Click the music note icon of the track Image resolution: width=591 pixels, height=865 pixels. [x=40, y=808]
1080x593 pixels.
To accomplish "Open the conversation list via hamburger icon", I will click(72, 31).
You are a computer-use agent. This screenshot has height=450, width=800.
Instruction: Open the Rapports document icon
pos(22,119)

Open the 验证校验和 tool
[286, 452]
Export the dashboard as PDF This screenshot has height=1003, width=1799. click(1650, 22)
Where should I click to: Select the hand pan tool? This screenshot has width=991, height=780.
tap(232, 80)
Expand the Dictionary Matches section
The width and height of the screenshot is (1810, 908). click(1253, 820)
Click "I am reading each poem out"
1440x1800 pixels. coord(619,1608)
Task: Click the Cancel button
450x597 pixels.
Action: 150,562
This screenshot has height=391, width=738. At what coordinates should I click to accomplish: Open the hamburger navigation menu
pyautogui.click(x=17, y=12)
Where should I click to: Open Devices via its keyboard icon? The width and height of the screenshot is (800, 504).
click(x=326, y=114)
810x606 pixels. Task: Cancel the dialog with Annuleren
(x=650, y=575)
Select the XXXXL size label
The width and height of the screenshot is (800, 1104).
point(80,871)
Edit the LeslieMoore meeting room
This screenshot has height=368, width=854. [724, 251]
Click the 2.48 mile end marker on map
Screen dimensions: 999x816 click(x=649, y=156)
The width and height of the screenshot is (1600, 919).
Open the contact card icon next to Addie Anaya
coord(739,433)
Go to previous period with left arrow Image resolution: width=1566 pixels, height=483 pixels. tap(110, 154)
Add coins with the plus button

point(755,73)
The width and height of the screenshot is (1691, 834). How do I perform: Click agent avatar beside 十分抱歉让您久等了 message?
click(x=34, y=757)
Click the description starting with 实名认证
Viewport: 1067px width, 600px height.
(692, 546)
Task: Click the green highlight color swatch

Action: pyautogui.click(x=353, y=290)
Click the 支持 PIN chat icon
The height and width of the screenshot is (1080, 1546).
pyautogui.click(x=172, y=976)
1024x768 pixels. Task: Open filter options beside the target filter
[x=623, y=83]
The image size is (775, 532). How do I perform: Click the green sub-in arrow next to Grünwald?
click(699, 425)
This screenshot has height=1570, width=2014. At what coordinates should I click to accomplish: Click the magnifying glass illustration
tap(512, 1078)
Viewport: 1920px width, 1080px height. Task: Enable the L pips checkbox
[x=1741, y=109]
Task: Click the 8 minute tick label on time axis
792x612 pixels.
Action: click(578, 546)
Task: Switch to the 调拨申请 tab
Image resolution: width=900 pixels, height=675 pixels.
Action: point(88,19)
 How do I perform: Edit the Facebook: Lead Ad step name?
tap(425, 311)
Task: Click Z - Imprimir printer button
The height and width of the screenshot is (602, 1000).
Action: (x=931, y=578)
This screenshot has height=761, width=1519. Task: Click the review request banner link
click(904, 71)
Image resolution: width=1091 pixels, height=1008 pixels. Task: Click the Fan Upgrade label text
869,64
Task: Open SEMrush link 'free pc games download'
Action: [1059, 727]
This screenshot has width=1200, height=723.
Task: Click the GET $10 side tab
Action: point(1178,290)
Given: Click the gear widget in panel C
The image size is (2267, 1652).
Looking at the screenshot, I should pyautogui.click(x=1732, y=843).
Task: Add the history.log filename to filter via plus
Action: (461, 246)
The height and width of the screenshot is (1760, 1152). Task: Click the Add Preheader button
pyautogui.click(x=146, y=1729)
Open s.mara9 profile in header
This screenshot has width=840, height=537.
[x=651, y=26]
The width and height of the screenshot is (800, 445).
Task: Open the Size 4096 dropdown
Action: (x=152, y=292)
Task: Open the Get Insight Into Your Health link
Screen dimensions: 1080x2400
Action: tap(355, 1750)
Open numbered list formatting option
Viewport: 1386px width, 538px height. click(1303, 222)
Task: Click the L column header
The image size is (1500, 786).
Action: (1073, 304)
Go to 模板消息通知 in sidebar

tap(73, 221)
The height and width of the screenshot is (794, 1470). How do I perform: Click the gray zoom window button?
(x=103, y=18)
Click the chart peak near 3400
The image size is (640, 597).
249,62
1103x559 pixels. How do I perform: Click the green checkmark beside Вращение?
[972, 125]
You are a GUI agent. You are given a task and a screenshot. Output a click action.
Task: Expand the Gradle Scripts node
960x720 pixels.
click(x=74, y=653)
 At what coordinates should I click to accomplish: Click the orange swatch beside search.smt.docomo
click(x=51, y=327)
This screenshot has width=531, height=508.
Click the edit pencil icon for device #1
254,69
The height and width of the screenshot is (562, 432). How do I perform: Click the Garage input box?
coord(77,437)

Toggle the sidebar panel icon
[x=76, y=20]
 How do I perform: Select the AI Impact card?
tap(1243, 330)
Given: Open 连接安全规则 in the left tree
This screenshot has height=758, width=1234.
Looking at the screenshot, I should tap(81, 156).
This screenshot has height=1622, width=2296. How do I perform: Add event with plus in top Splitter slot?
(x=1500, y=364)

· · · · ·

• _YOUR TASK_
Extract the data in full. Keep it word for word.

• _SOLVED PROBLEM_
Click the music note icon of the track Image resolution: width=591 pixels, height=865 pixels. [x=40, y=808]
1080x593 pixels.
To accomplish "Open the conversation list via hamburger icon", I will click(72, 31).
You are a computer-use agent. This screenshot has height=450, width=800.
Instruction: Open the Rapports document icon
pos(22,119)

Open the 验证校验和 tool
[286, 452]
Export the dashboard as PDF This screenshot has height=1003, width=1799. click(1650, 22)
Where should I click to: Select the hand pan tool? This screenshot has width=991, height=780.
tap(232, 80)
Expand the Dictionary Matches section
The width and height of the screenshot is (1810, 908). click(1253, 820)
Click "I am reading each poem out"
1440x1800 pixels. coord(619,1608)
Task: Click the Cancel button
450x597 pixels.
Action: 150,562
This screenshot has height=391, width=738. At what coordinates should I click to accomplish: Open the hamburger navigation menu
pyautogui.click(x=17, y=12)
Where should I click to: Open Devices via its keyboard icon? The width and height of the screenshot is (800, 504).
click(x=326, y=114)
810x606 pixels. Task: Cancel the dialog with Annuleren
(x=650, y=575)
Select the XXXXL size label
The width and height of the screenshot is (800, 1104).
point(80,871)
Edit the LeslieMoore meeting room
This screenshot has height=368, width=854. [724, 251]
Click the 2.48 mile end marker on map
Screen dimensions: 999x816 click(x=649, y=156)
The width and height of the screenshot is (1600, 919).
Open the contact card icon next to Addie Anaya
coord(739,433)
Go to previous period with left arrow Image resolution: width=1566 pixels, height=483 pixels. tap(110, 154)
Add coins with the plus button

point(755,73)
The width and height of the screenshot is (1691, 834). How do I perform: Click agent avatar beside 十分抱歉让您久等了 message?
click(x=34, y=757)
Click the description starting with 实名认证
Viewport: 1067px width, 600px height.
(692, 546)
Task: Click the green highlight color swatch

Action: pyautogui.click(x=353, y=290)
Click the 支持 PIN chat icon
The height and width of the screenshot is (1080, 1546).
pyautogui.click(x=172, y=976)
1024x768 pixels. Task: Open filter options beside the target filter
[x=623, y=83]
The image size is (775, 532). How do I perform: Click the green sub-in arrow next to Grünwald?
click(699, 425)
This screenshot has height=1570, width=2014. At what coordinates should I click to accomplish: Click the magnifying glass illustration
tap(512, 1078)
Viewport: 1920px width, 1080px height. Task: Enable the L pips checkbox
[x=1741, y=109]
Task: Click the 8 minute tick label on time axis
792x612 pixels.
Action: click(578, 546)
Task: Switch to the 调拨申请 tab
Image resolution: width=900 pixels, height=675 pixels.
Action: point(88,19)
 How do I perform: Edit the Facebook: Lead Ad step name?
tap(425, 311)
Task: Click Z - Imprimir printer button
The height and width of the screenshot is (602, 1000).
Action: (x=931, y=578)
This screenshot has height=761, width=1519. Task: Click the review request banner link
click(904, 71)
Image resolution: width=1091 pixels, height=1008 pixels. Task: Click the Fan Upgrade label text
869,64
Task: Open SEMrush link 'free pc games download'
Action: [1059, 727]
This screenshot has width=1200, height=723.
Task: Click the GET $10 side tab
Action: point(1178,290)
Given: Click the gear widget in panel C
The image size is (2267, 1652).
Looking at the screenshot, I should pyautogui.click(x=1732, y=843).
Task: Add the history.log filename to filter via plus
Action: (461, 246)
The height and width of the screenshot is (1760, 1152). Task: Click the Add Preheader button
pyautogui.click(x=146, y=1729)
Open s.mara9 profile in header
This screenshot has width=840, height=537.
[x=651, y=26]
The width and height of the screenshot is (800, 445).
Task: Open the Size 4096 dropdown
Action: (x=152, y=292)
Task: Open the Get Insight Into Your Health link
Screen dimensions: 1080x2400
Action: tap(355, 1750)
Open numbered list formatting option
Viewport: 1386px width, 538px height. click(1303, 222)
Task: Click the L column header
The image size is (1500, 786).
Action: (1073, 304)
Go to 模板消息通知 in sidebar

tap(73, 221)
The height and width of the screenshot is (794, 1470). How do I perform: Click the gray zoom window button?
(x=103, y=18)
Click the chart peak near 3400
The image size is (640, 597).
249,62
1103x559 pixels. How do I perform: Click the green checkmark beside Вращение?
[972, 125]
You are a GUI agent. You are given a task and a screenshot. Output a click action.
Task: Expand the Gradle Scripts node
960x720 pixels.
click(x=74, y=653)
 At what coordinates should I click to accomplish: Click the orange swatch beside search.smt.docomo
click(x=51, y=327)
This screenshot has width=531, height=508.
Click the edit pencil icon for device #1
254,69
The height and width of the screenshot is (562, 432). How do I perform: Click the Garage input box?
coord(77,437)

Toggle the sidebar panel icon
[x=76, y=20]
 How do I perform: Select the AI Impact card?
tap(1243, 330)
Given: Open 连接安全规则 in the left tree
This screenshot has height=758, width=1234.
Looking at the screenshot, I should tap(81, 156).
This screenshot has height=1622, width=2296. How do I perform: Add event with plus in top Splitter slot?
(x=1500, y=364)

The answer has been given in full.